### Provided passage
Pub Date: June 14th, 2005
ISBN: 1-4000-4381-6
Publisher: Pantheon

Vachss (Down Here, 2004, etc.) plows a field famously sowed by Dashiell Hammett and reaps his own kind of red harvest.

The time, 1959—and America, like Hammett’s America a quarter century earlier, is restive as the winds of political and social change gather. The place—a small, entirely corrupt Midwestern burg named Locke City, currently owned top to bottom by homegrown Royal Beaumont. Crippled by a childhood disease, Royal rules from a wheelchair-throne; few, though, have ever doubted that his power is absolute. Or not until now, when rival mobs—one Irish, one Italian—suddenly sense windows of opportunity. They lurk at Locke City’s perimeter and sniff around Royal’s honey-pots—prostitution, gambling, protection—in a way calculated to cause maximum anxiety. In response, Royal sends for outside help in the form of Walker Dett, a man with the sort of “stillness” to him that Hammett’s Continental Op would have recognized and appreciated. Dett is a killer, a hired gun with the war smarts of a Clausewitz. You have a problem such as Royal finds himself facing? You make a call. Dett arrives. You put the problem in his hands, then sit back and count the body bags. It’s more than just the number of them, of course. It’s the quality, a matter of filling them with exactly the right bodies. There’s plot and counterplot as hard guys maneuver for position and form unlikely alliances. Dett, however, is always in charge, a dodge ahead of his enemies. He schemes, lures and, when at last he pounces, few are left standing. But Dett has a softer side and it catches him unaware. One night, the Angel of Death meets an Earth Angel and, to his astonishment, he falls in love. Life altering for Dett; for the reader unexpectedly moving.

A bit of a slow coach in the middle, but it recovers well. Dark, violent, blood-drenched, page-turning.

### How to complete this task
Check each statement against the book review: (a) The story is set in 1959. (b) Royal Beaumont came to Locke City from somewhere else. (c) The two rival mobs are both Italian. For each, answer yes or no and quote the review's deciding words.

### Stored data
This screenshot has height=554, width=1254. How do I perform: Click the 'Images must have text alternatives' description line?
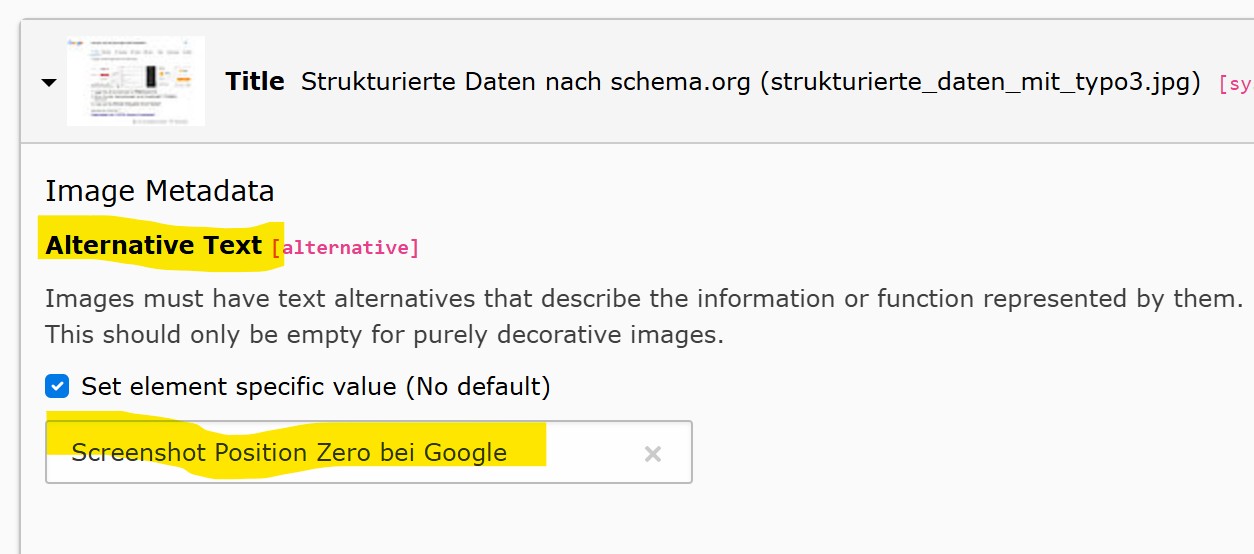pos(643,299)
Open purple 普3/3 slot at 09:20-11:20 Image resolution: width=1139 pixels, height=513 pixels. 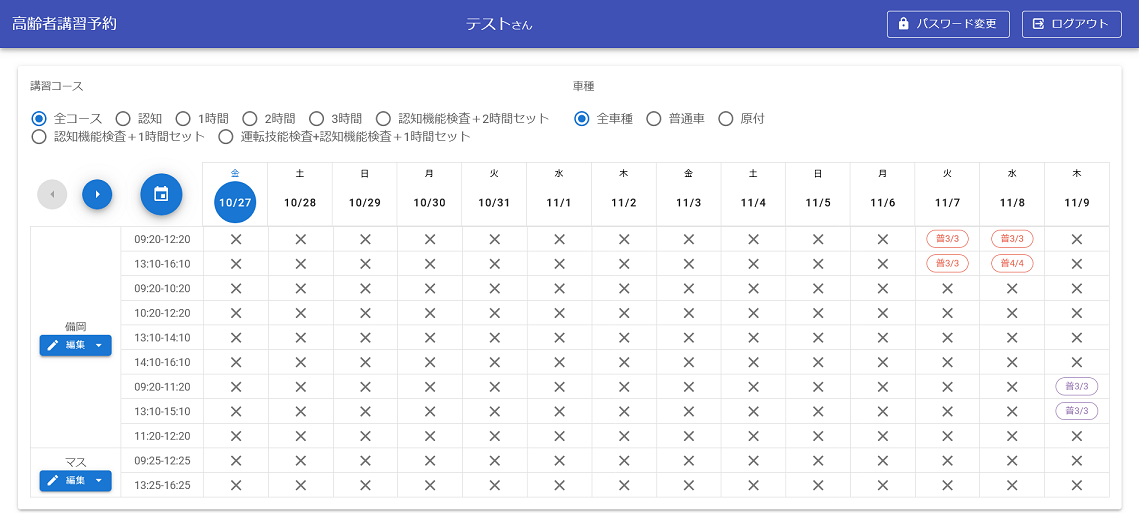click(x=1076, y=386)
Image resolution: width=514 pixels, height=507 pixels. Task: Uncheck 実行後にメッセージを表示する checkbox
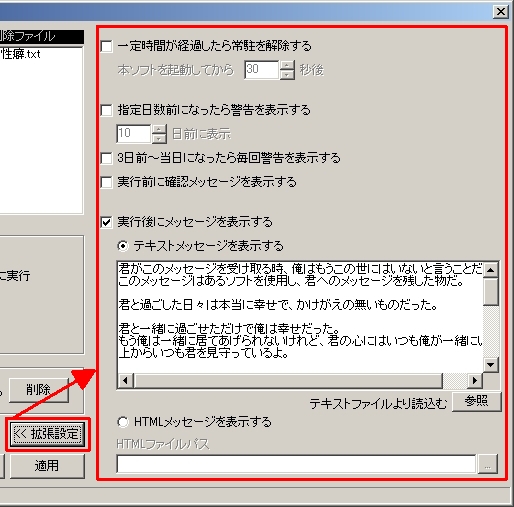(106, 222)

### Expected output
(a) Yes: "The time, 1959"
(b) No: "homegrown Royal Beaumont"
(c) No: "one Irish, one Italian"